Young girls do not wear the same as married women, just as married women do not wear the huipil of single women. It is described as a gift from the Gods, or rather the Goddesses, because the huipil is definitely a women's story. Traditionally, it is considered a gift from pre-Hispanic goddesses. Through this gift, a material object symbolising heavenly life, they teach their earthly daughters how to weave. Beyond its social, divine and aesthetic value, the huipil also has a cultural value. It becomes a symbol of the indigenous culture that might fall appart. It continues to be an essential marker of identity for the people who create and wear it.

It is the heir of a complex colonial history, of a time when Spanish invaders used to say : « dressed Indian, conquered Indian ».  However, this conquest did not take place everywhere in Latin America and this piece symbolized the permanence of this ancestral culture against an invading European culture. The Spanish conquest into American lands was not only with weapons, but it also happened to be through textiles. More than conquest, we could talk about influence. The traditional embroideries of the huipil tell the aesthetic, visual and symbolic history of Mexico. While being in contact with the Spanish, the Mexicans have gradually integrated patterns from the European iconographic register, such as the rose flower, among others. A cultural syncretism is created, which testifies to the fact that the huipil, like many ancestral textiles, is never static. 

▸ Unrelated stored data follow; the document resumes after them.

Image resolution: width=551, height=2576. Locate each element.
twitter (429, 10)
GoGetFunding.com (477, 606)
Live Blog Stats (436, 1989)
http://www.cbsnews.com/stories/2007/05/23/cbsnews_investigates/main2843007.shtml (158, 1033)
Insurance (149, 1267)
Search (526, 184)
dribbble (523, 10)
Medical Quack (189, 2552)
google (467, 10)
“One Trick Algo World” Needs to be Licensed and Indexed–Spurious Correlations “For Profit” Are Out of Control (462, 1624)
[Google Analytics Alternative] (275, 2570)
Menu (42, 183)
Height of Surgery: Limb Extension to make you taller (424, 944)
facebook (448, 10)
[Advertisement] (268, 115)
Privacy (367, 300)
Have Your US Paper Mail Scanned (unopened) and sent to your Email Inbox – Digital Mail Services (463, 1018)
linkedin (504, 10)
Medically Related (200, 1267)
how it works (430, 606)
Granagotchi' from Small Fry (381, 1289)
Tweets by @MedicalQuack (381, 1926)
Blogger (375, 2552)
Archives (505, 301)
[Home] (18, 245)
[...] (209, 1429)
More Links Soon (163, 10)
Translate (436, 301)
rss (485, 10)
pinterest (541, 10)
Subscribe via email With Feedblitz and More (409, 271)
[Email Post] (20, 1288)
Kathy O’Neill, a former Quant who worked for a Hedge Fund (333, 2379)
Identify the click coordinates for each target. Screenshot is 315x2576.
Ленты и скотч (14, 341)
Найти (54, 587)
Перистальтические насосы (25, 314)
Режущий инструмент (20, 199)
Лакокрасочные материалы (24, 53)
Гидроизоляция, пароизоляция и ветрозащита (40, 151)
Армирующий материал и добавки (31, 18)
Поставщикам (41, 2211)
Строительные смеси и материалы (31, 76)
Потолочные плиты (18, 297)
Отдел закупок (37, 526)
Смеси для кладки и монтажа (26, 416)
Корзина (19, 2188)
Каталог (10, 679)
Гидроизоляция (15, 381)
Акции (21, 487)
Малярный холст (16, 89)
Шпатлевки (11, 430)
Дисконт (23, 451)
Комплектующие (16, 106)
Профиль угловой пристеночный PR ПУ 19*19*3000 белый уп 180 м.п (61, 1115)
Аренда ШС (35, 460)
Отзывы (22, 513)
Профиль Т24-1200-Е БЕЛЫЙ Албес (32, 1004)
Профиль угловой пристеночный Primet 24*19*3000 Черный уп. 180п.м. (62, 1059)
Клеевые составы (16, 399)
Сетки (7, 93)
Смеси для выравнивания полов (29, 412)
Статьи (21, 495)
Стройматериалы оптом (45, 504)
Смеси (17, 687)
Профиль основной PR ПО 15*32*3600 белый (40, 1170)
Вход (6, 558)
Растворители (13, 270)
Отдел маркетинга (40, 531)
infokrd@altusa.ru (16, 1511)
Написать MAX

Frida Khalo herself makes it a masterpiece of her work, a symbol of her wardrobe, she wears it in reality as well as in her painted self-portraits. It becomes her uniform and inspires both in Mexico and abroad. 

Full of the symbols of its pre-Hispanic, and ennobled by the iconic aspect that Frida Khalo added to it (she was so loyal to this piece that it became her uniform), this Huipil is one of the essential sources of fashion inspiration to represent Mexico. 

Frida tested a new elegance, her identity, obsessively creating her own style from head to toe, silks, velvets, embroidery, knitwear, shawls, plastrons, floral crowns and spectacular skirts always paired with rare pre-Hispanic jewellery.  Very early she was displayed in Vogue thanks to Edna Woolman, the visionary director of the magazine from 1914 to 1952, who represented her for the first time in its pages: through her lens, Toni Frissel captured the picture of a woman who became one of the most emblematic artists of the 20th century thanks to her clothes. In 1939, André Breton set the first exhibition of Kahlo's work in Paris entitled Mexico, where her Tehuana ethnic dress caused a sensation among the European elite. Elsa Schiaparelli, will be inspired, and the wave of "folklore" came to Paris at this time more than ever, and Mexico became a major  theme.

Cultural influence is rarely a one-sided process. The catwalks of western fashion draw their inspiration from the source, and Mexican culture is no exception. The huipil is a garment copied, reworked, magnified. On the Isabel Marant’s catwalk, it softens a masculine and chic style with its bohemian touch. Then it is declined by Etro, Christian Lacroix or Yves Saint Laurent. 

At deTOUJOURS, it is displayed in its original pattern and shape. Created in the region of the Tehuantepec isthmus, Mexican knitters are still perpetuating the tradition of the loom, almost unchanged since 1500 BC. The huipil deTOUJOURS carries a millenary culture, and is now ready to be integrated into our contemporary wardrobes.